— START Passage shown —

[Twisted-web] HTTP-AUTH for web2 / Kudos on web2's operation

Sat Nov 19 22:47:08 MST 2005

(another long one, sorry; but I spent some time making it... shorter)

On Fri, Nov 18, 2005 at 07:54:58PM -0500, glyph at divmod.com wrote:
| Object publishing will remain the design.  You seem to have some 
| misconceptions about what that means, though...

Thanks, this is very helpful. I think the heart of this thread, as
observantly pointed out by L. Daniel Burr, is the definition of a
"resource", and hence what is expected of objects that implement
implement IResource? 

1.  If a resource exists, must it have a URI?

    No; a resource can exist without having a URI.  For example,
    "today's weather in Xocen, Mexico" is a resource, yet, I did 
    not find a weather page with this information. However, does 
    it make sense for an object to implement IResource if it does 
    not have a URI?

2.  May two different resources have the same URI?

    No; this is the point of being an identifier.  Certainly in real
    life, one's identifier, such as your name, may only be unique within
    a particular context.  However, this isn't real life.

3.  May a resource have more than one URI?

    Yes; a resource may have more than one identifier.  It is common
    for concepts, people, places and things to have more than one name.
    In databases, you might have a primary and a secondary key; and if
    you are to represent a drill-down via these two identifiers you
    will make two different URLs.  For example:

        /office-by-location/us/ct/bridgeport/
        /office-by-telephone/1.203.343.3333/

    I'm not saying these are great examples, but both of these URIs
    could in fact refer to the same office IResource.

4.  May a URI refer to two different resources over the course of time?

    No; the rationale for URIs is that they are stable resource
    identifiers and that the concept of the resource should not
    change.  However, the entity which the resource returns
    for a given "content negotiation" may vary over time in a 
    manner consistent with the definition of the resource.

I don't know if this helps you; but it helps me organize my thoughts
about what I expect and don't expect from an object implementing
IResource.  Let me continue now by responding to particular points
in your email...

| URLs are insufficiently descriptive anyway; things like the 
| current time, cookies, and even random numbers can influence 
| what object is present at a particular URL.

— END Passage shown —

• _Problem A_:
Answer these questions from the mailing-list post:
(i) In the weather example, which place is named?
(ii) Who pointed out that the heart of the thread is the definition of a "resource"?
(iii) What two kinds of database key are mentioned?
• _Problem B_: Translate this sentence from the mailing-list post into Spanish: "It is common for concepts, people, places and things to have more than one name."

— START Material provided —

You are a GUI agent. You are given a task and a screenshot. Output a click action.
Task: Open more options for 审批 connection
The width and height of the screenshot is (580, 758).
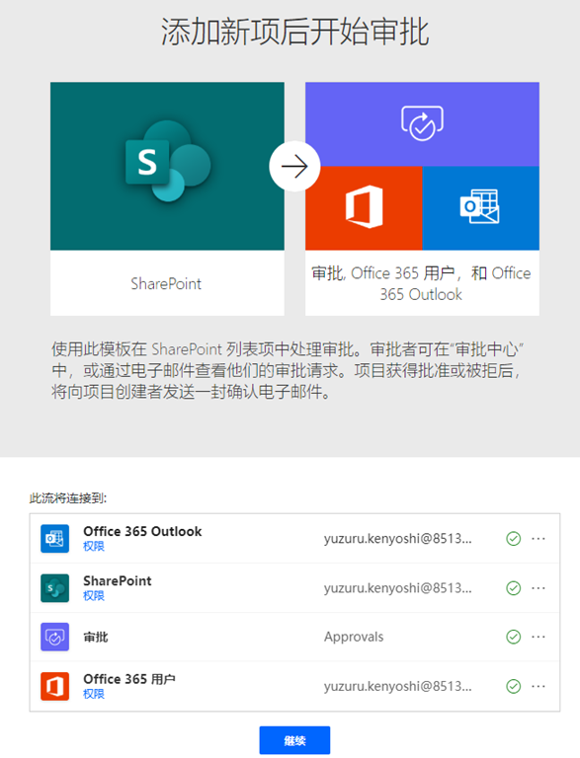tap(539, 637)
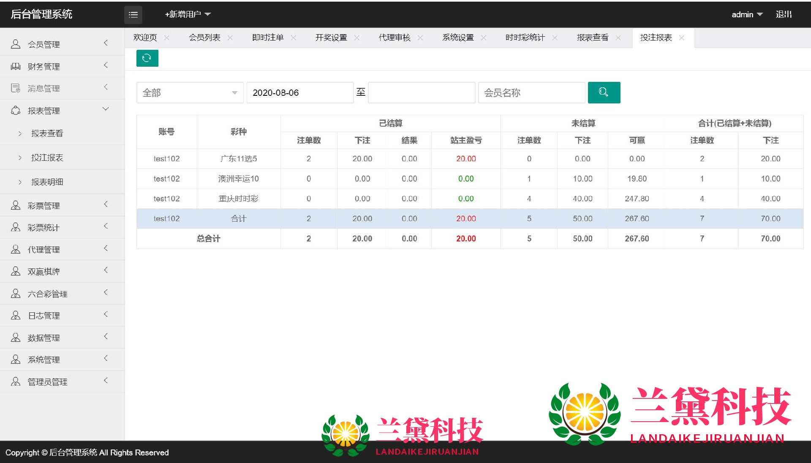Close the 投注报表 tab
The width and height of the screenshot is (811, 463).
[x=681, y=38]
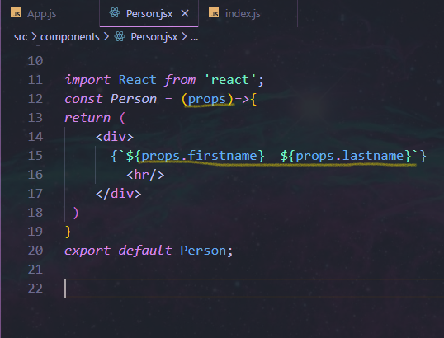Open the Person.jsx breadcrumb item
Viewport: 444px width, 338px height.
click(154, 37)
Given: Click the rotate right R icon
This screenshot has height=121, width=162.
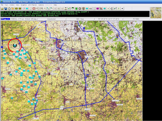Looking at the screenshot, I should 41,9.
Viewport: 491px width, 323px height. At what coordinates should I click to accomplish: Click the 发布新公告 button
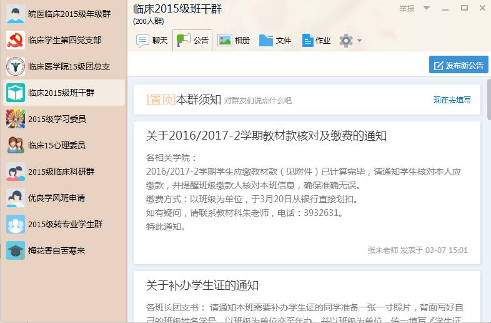[x=459, y=65]
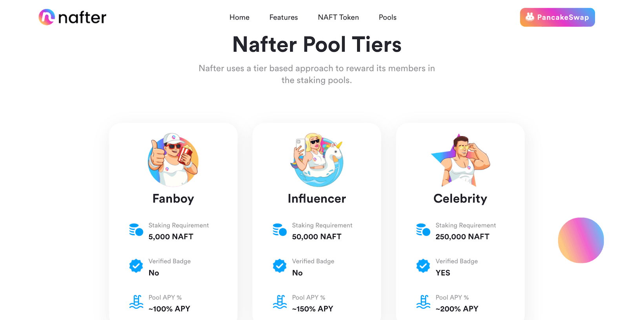Open the NAFT Token menu item
628x320 pixels.
338,17
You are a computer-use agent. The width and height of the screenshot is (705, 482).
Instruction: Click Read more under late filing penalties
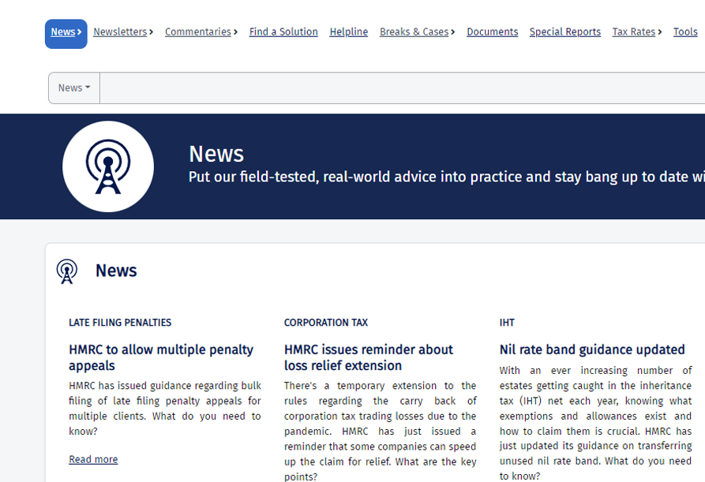point(93,460)
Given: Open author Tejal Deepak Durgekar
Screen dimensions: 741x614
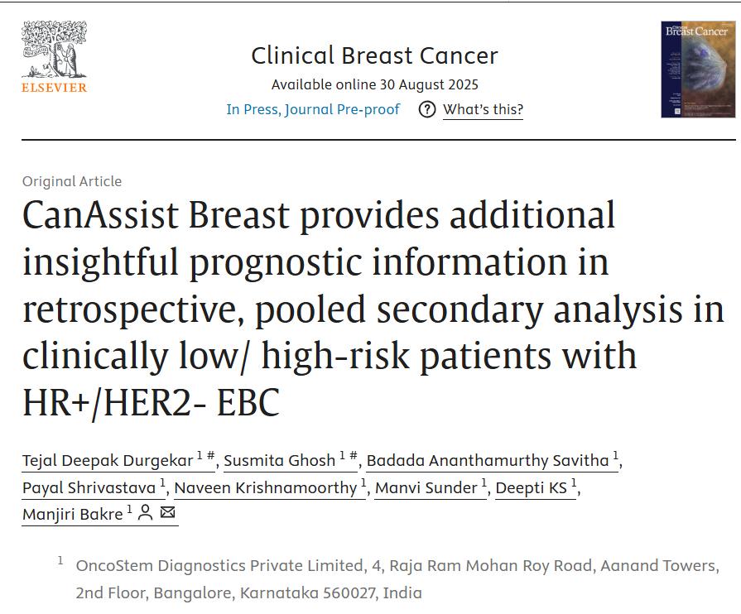Looking at the screenshot, I should 108,461.
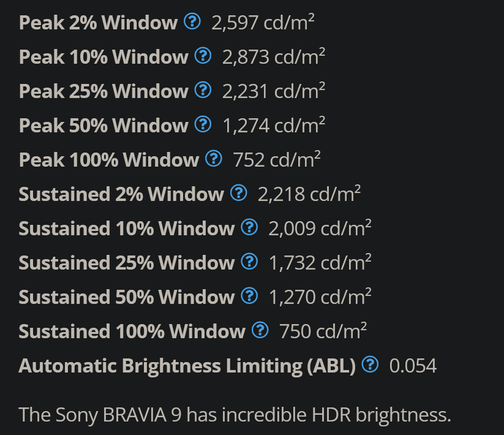Screen dimensions: 504x435
Task: Select the Peak 100% Window label
Action: (x=107, y=159)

— END Material provided —

• _Finished answer A_:
(i) Xocen, Mexico
(ii) L. Daniel Burr
(iii) A primary key and a secondary key

• _Finished answer B_: Es común que los conceptos, las personas, los lugares y las cosas tengan más de un nombre.